La Regione Liguria si costituirà parte civile nel procedimento penale per il disastro del ponte Morandi. Lo ha stabilito il presidente della giunta, Giovanni Toti, con un decreto datato 7 ottobre e pubblicato sul sito istituzionale dell’Ente. “Rilevato che il crollo ha costituito evento di estrema gravità sia per le drammatiche conseguenze in termini di perdita di vite umane che per i rilevanti danni che ne sono derivati a carico della comunità e del territorio ligure”, si legge nelle premesse dell’atto, “si ritiene opportuna la partecipazione di Regione Liguria al giudizio penale in qualità di parte civile al fine di conseguire il risarcimento, nei confronti dei responsabili, di tutti i danni cagionati all’Ente dal tragico evento”. Lo scorso 28 settembre anche il Comune di Genova, tramite l’assessora agli Affari legali, aveva fatto lo stesso annuncio (nonostante il sindaco Bucci, in passato, non avesse escluso di poter accettare un “risarcimento congruo” da Autostrade in sede extragiudiziale).
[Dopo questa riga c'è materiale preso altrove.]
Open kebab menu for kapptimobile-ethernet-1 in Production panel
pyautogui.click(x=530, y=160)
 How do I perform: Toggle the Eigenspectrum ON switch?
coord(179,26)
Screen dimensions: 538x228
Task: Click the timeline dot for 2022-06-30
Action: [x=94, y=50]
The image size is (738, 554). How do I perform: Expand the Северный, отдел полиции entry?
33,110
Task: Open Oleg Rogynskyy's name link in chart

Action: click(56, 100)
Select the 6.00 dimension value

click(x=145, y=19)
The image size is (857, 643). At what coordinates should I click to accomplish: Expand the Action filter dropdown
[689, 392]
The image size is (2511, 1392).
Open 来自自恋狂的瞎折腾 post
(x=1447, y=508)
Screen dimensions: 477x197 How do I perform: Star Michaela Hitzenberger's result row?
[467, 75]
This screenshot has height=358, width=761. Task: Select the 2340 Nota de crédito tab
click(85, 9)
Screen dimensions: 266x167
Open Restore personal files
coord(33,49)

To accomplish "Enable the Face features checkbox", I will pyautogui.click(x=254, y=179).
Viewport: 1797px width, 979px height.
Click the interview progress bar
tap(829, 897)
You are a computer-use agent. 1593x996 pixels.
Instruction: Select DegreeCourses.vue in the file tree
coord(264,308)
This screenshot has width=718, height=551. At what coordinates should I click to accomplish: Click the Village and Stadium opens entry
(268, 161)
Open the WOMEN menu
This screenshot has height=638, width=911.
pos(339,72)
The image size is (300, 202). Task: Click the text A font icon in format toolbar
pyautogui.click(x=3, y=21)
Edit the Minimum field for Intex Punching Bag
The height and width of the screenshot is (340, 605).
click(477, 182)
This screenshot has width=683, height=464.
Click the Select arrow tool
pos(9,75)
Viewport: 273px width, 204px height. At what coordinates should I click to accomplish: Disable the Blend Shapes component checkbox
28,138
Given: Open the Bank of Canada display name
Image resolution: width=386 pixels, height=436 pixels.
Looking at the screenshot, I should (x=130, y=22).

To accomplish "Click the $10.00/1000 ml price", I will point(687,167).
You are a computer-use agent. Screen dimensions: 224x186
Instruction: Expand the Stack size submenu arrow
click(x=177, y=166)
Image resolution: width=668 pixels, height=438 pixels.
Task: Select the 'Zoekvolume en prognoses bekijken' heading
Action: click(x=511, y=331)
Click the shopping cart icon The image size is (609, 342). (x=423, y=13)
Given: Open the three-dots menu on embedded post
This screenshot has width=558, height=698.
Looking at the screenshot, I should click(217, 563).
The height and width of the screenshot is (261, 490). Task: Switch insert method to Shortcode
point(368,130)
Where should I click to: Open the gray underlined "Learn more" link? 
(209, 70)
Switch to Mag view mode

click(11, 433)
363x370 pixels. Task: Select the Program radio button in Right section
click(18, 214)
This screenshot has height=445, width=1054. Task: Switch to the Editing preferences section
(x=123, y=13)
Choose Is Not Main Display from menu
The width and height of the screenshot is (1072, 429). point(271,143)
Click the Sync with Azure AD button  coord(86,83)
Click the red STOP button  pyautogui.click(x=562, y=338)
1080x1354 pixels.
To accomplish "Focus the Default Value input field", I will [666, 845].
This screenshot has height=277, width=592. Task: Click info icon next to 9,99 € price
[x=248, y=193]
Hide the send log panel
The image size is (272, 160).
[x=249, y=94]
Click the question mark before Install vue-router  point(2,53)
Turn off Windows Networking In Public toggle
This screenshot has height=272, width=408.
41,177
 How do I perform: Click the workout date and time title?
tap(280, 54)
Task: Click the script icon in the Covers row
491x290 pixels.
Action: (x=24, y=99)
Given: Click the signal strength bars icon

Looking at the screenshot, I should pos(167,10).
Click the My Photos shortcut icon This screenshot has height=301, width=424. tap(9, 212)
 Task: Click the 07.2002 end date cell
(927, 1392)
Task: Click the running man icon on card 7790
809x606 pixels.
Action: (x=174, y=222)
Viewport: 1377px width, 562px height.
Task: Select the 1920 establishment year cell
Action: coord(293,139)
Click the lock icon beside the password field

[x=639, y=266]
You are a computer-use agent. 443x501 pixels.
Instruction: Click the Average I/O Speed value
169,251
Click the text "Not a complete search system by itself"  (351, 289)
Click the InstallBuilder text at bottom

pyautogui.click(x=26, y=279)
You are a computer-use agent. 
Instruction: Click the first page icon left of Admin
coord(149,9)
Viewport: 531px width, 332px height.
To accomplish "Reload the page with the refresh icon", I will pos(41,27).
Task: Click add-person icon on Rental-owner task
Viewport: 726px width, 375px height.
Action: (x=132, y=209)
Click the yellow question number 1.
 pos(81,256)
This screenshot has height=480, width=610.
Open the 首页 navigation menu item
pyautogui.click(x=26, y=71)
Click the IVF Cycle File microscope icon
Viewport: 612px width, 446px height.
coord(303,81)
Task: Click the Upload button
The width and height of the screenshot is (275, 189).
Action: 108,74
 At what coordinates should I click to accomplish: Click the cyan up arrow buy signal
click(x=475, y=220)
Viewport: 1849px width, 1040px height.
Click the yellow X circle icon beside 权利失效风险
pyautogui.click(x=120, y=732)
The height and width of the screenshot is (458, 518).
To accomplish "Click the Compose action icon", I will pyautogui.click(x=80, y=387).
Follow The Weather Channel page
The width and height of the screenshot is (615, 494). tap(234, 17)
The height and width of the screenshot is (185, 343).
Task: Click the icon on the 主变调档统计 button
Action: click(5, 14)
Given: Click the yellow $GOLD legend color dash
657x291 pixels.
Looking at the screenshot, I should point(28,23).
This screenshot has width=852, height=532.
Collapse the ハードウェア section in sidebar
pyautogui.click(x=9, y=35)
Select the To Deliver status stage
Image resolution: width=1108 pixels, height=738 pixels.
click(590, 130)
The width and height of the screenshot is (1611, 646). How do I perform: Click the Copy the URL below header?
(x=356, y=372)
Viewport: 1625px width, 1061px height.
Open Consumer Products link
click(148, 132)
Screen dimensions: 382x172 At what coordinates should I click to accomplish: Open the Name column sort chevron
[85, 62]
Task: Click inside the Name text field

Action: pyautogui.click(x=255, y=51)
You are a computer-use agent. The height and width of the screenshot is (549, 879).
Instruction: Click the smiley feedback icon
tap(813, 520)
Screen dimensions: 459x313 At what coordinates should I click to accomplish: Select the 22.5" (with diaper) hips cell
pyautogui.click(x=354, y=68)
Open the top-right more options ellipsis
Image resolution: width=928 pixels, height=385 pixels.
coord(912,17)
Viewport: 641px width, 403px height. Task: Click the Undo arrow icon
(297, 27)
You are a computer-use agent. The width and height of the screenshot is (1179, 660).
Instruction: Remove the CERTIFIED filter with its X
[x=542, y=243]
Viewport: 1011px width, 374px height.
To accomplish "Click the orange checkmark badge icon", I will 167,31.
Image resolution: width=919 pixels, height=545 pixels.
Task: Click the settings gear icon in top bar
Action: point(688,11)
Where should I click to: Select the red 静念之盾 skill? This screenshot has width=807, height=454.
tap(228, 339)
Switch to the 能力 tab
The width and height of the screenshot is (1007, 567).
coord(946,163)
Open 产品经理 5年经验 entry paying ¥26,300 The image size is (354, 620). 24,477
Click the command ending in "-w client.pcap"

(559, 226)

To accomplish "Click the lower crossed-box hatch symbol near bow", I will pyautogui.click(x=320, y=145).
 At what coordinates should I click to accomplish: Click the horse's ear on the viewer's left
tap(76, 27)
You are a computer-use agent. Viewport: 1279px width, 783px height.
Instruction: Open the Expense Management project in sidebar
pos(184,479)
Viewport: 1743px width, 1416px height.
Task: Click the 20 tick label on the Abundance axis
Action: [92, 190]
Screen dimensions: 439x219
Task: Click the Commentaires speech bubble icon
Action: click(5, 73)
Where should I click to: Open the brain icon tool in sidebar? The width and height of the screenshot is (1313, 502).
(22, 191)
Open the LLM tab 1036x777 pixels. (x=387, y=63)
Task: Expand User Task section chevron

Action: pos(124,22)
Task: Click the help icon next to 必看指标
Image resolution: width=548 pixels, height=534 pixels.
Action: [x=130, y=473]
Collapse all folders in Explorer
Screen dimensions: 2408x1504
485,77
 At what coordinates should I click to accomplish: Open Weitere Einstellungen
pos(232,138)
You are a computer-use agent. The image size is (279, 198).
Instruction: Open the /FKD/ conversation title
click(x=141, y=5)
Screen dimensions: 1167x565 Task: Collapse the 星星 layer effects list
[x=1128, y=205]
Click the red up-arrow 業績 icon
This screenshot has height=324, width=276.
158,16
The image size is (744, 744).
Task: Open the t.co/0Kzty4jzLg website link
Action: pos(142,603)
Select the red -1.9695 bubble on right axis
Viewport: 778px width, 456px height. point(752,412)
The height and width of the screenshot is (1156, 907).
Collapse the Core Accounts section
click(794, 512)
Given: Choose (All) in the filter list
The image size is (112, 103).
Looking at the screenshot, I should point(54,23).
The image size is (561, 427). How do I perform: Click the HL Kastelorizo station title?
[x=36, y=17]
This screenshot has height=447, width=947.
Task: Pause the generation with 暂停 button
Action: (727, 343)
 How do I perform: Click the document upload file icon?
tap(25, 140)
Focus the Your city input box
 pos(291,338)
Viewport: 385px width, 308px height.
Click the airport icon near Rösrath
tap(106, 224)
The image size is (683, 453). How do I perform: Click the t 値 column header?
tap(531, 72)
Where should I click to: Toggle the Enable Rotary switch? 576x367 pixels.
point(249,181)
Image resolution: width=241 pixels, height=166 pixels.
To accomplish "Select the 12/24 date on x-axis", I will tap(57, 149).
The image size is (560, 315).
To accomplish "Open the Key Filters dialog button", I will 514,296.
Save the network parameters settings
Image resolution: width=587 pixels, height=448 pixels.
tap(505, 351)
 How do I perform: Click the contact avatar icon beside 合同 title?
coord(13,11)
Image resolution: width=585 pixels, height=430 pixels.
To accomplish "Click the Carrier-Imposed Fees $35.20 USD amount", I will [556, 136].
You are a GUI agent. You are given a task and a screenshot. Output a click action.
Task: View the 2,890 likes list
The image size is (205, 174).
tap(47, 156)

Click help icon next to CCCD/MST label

Toti ha decretato l’affidamento dell’incarico di rappresentanza della Regione a una professionista esterna, l’avvocatessa Alessandra Mereu del foro di Genova, in ragione della “complessità del procedimento”.

La decisione di costituirsi in giudizio arriva in extremisla prima udienza preliminare è fissata a venerdì 15 ottobre – dopo che da mesi la giunta aveva rifiutato di prendere impegni precisi in tal senso. Il governatore aveva sempre ribadito che l’eventuale scelta di entrare nel processo sarebbe arrivata solo all’inizio del dibattimento, cioè – presumibilmente – non prima del 2022, rinunciando così a far valere le proprie pretese nei confronti degli imputati che dovessero optare per riti alternativi (come il giudizio abbreviato). “Dopo aver faticosamente ottenuto che il sindaco di Genova si costituisse parte civile entro il termine dell’udienza preliminare, ora anche Regione Liguria segue la stessa strada. Era ora!”, esulta il capogruppo M5s in Consiglio regionale, Fabio Tosi. “Dunque, nonostante la maggioranza avesse sbandierato che c’era tempo, che saremmo potuti arrivare tranquillamente alla prossima primavera, avevamo ragione noi e il decreto lo dimostra: costituirsi parte civile entro la prima udienza preliminare era ed è fondamentale per non rinunciare ai propri diritti, mettendo in campo tutti gli strumenti possibili per rivalersi nei confronti di tutti i responsabili di quell’immane tragedia”.